The survey was conducted between January and May 2009 and included responses from 3,188 employers with three or more employees. For further information, visit
http://ehbs.kff.org/pdf/2009/7936.pdf.
Teamsters oppose Baucus Plan to tax health insurance companies
Teamsters General President Jim Hoffa today said the proposal to impose a 35 percent tax on insurers for individual health insurance plans worth more than $8,000 is unfair and unnecessary. The proposal, introduced by Senate Finance Committee Chairman Max Baucus as part of his long-awaited health reform bill, would also levy the 35 percent tax for family plans worth $21,000.
"We're pleased that Sen. Baucus stopped short of taxing American workers directly, but we fear that ultimately they will pay the price in higher-cost insurance," Hoffa said. "Middle-class wage earners cannot afford to pay more for health insurance than they already do. We much prefer the House plan, which would pay for expanded coverage by imposing a surcharge on those who can afford it - the wealthiest Americans."
The health care reform bill most widely supported in the House includes the so-called public option, which would create a government run health plan that would compete in regions where one insurance company holds a monopoly. Baucus has said that such a program is unlikely to pass the Senate.
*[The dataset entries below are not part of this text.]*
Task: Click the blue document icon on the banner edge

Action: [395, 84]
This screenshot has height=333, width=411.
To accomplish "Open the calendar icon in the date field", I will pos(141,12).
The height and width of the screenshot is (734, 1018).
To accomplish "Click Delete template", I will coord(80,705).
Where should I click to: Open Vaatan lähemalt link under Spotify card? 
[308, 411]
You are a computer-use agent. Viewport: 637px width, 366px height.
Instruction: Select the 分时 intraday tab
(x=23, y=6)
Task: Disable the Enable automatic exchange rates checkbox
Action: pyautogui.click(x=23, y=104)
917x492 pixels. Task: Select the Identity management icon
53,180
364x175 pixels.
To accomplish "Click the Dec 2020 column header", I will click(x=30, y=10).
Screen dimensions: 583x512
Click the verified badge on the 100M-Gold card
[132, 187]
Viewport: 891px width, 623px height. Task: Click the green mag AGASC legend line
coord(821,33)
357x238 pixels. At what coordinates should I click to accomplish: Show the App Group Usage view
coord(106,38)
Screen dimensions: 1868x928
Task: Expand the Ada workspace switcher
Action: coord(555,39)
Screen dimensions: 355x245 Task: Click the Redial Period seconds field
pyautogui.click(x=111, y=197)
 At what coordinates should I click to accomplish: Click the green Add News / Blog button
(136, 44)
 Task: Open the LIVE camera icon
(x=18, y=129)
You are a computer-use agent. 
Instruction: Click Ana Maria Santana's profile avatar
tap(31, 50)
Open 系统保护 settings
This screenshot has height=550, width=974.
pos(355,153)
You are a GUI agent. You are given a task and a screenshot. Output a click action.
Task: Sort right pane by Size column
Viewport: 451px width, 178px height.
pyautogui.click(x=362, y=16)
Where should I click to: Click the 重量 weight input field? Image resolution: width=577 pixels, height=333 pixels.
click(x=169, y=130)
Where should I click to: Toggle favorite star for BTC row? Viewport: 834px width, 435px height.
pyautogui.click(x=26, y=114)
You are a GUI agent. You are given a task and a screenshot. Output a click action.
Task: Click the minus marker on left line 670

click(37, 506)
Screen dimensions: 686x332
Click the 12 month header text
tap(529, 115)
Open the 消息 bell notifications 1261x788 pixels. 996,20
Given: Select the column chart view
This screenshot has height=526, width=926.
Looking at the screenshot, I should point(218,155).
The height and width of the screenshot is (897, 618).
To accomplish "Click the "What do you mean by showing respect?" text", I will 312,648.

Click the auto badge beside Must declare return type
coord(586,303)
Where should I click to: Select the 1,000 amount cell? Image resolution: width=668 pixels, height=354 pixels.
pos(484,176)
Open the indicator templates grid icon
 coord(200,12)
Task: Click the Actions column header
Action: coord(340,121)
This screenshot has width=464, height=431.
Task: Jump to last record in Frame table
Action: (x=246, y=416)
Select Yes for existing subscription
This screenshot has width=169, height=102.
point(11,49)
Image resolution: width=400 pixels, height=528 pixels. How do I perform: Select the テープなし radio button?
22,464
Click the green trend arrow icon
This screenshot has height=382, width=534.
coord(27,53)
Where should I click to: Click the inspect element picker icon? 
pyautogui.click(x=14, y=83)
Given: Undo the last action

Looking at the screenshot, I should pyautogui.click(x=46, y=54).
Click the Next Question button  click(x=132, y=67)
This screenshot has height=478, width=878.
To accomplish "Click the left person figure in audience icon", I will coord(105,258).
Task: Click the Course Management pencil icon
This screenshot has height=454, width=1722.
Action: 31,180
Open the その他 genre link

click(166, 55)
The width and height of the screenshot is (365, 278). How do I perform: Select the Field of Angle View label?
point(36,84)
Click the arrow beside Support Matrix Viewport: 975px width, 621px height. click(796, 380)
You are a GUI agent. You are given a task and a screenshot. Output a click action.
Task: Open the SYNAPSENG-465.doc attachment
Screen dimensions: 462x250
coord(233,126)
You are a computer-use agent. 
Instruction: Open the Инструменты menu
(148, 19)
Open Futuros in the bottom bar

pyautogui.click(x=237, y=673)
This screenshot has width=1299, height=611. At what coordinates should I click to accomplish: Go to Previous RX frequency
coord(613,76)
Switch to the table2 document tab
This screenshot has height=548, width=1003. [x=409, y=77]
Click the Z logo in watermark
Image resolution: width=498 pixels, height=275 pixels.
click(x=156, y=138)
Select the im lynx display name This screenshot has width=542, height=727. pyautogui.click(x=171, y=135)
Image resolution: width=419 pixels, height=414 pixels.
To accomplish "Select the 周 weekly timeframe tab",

Hoffa said the insurance company tax proposal misses the point that many plans are expensive because insurers have too much market power, not because they offer more health care than cheaper plans. Hoffa did acknowledge that the plan includes some laudable proposals, and he welcomed the progress toward insurance-market reform that is so urgently needed.
Hoffa said the Teamsters support the House plan and the Senate Health, Education, Labor and Pensions Committee plan.